There you go. I believe the assured tone of Machiavelli,[24] almost a parody of his chapter titles and many of his phrases, will produce a magnificent effect. Have courage!


[1] Written in the margin: "Here, there has not been 'normal' distribution since the 30th. . . ."

[2] The plans for such a collaboration started in December 1972.

[3] Milanese publisher who, back in February 1969, planned to publish a collection of texts by the Situationist International.

[4] A comedy by Machiavelli.

[5] Rent at the Palazzo Bardi in Florence, where Gianfranco Sanguinetti lived.

[6] Legislative elections of 4 and 11 March 1973.

[7] Translator's note: the Minister of the Interior who ordered that Sanguinetti be expelled from France on 23 July 1971.

[8] Lessor of the house rented by Alice and Guy Debord in Chianti.

[9] Sandro Bolchi, a film director.

[10] "The most sure means would be to do it without having to defeat the world." (Nicolas [sic] Machiavelli, letter to the Seigneurie.)

[11] Allison D.

[12] Mentioned by Debord in a letter to Sanguinetti dated on 13 December 1971.

[13] Enrages and Situationists in the Occupations Movement ([first published in French by] Gallimard, October 1968).

[14] Translator's note: a point-by-point comparison of these seven chapters and the seven chapters that, two years later, would make up the book called The Last Chance to Save Capitalism in Italy would be very revealing.

[15] In February 1966, a bulletin from the Parini high school in Milan, La Zanazara (The Mosquito), caused a scandal by denouncing the weight of the Church and the family upon sexuality, [thus] posing the problem of freedom in general.

[16] Insurrection of the workers of Battipaglia on 9 and 10 April 1969, which made them masters of the town for more than twenty-four hours before the arrival of huge numbers of carabiniers (cf. I.S., #12, p. 33).

[17] The VIIIth and last conference of the Situationist International, held in Venice, Italy, in September 1969.

[18] Avviso as proletariato italiano sulle possibilita presenti della rivoluzione sociale (Milan, November 1969).

[19] A bomb placed by members of the extreme Right who were manipulated by the [Italian] secret services exploded in Milan on 12 December 1969, killing 16 and injuring 107 people. This attack served to make the anarchists and the revolutionary extreme Left the first designated terrorists.

[20] The anarchist Pietro Valpreda was accused of being the author of the Milanese attack. Arrested, he would not be freed until December 1972. Pino Pinelli, another anarchist, was found dead (on 15 December) at the base of the building of the Milanese Prefect of Police, where had been interrogated by Commissioner Luigi Calabresi, who would be assassinated in his turn on 17 May 1972 in Milan.

[21] Il Reichstag brucia? [Is the Reichstag Burning?], a situationist tract that denounced the governmental manoeuvre (and was distributed clandestinely on 19 December 1969).

[22] In July 1970, after the announcement that Reggio de Calabria would not become the region's capital, riots exploded in the town (barricades, attacks against commissariats and the arming of demonstrators, sacking of the mayor's house and the train station, sieges of the different [political] parties and pillaging of banks). The troubles lasted until February 1971, despite the proclamation of a state of siege.
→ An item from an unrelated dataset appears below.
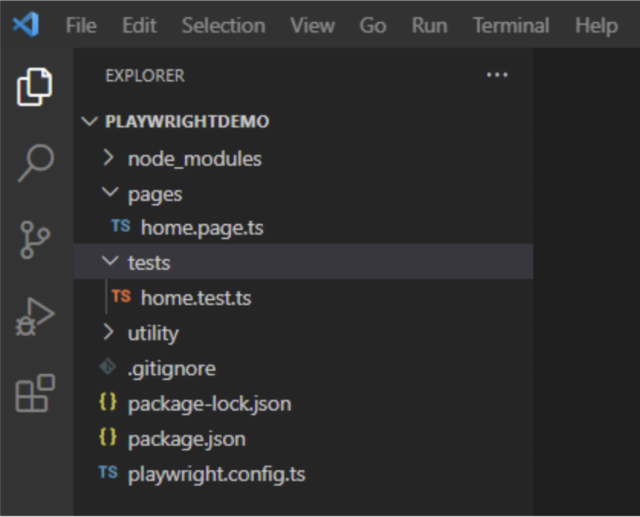Select package.json in the explorer
Viewport: 640px width, 517px height.
(x=186, y=439)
[23] Document drafted by the 10th Congress of the Italian Anarchist Federation and directed against the Situationist International (reprinted in The Veritable Split in the International, Champ Libre, July 1972.)
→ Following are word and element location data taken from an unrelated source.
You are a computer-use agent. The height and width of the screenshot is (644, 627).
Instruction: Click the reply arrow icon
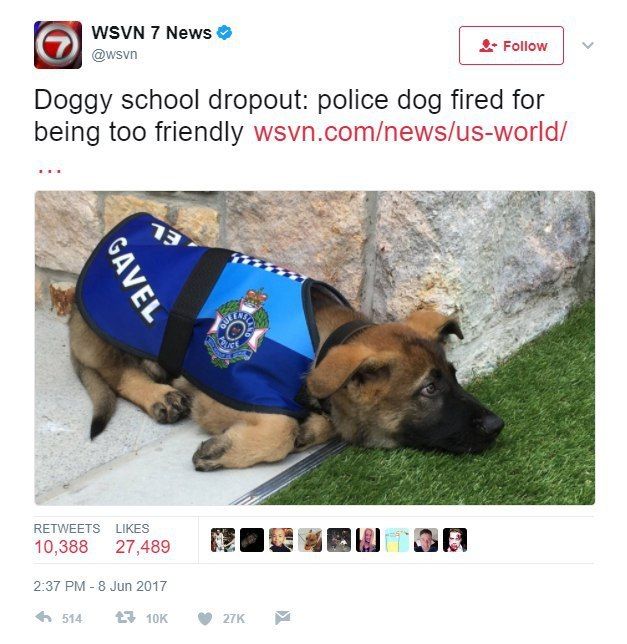point(44,617)
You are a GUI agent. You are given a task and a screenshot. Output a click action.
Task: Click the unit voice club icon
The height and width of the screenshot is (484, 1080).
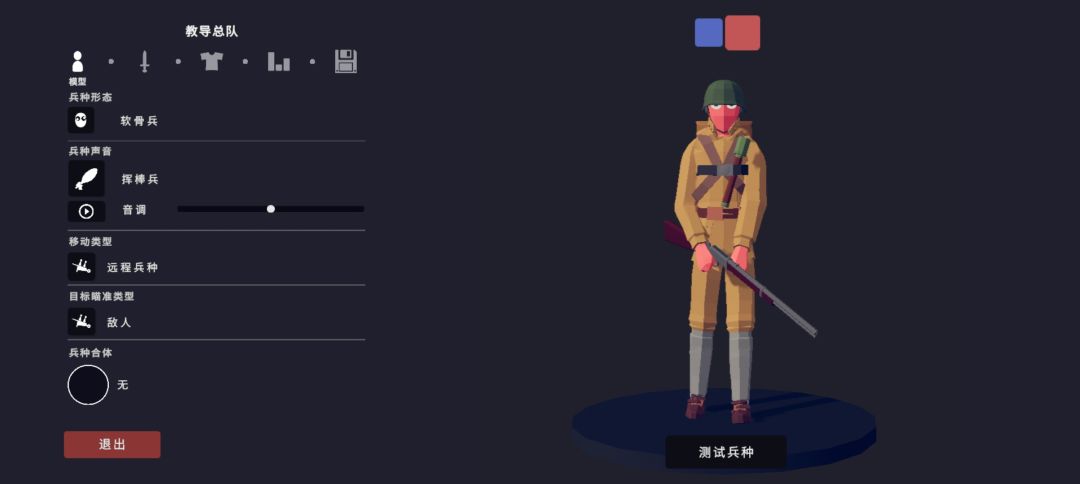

[24] Written in the margin: "Thus: do not get lost in the multitude of quotations. Say the essential, quote only the most striking. Only occupy yourself with the dialectical movements of the ensemble."


(Published in Guy Debord Correspondance, Vol 5: Janvier 1973-Decembre 1978 by Librairie Artheme Fayard, 2005. Translated from the French by NOT BORED! March 2007. All footnotes by Alice Debord, except where noted.)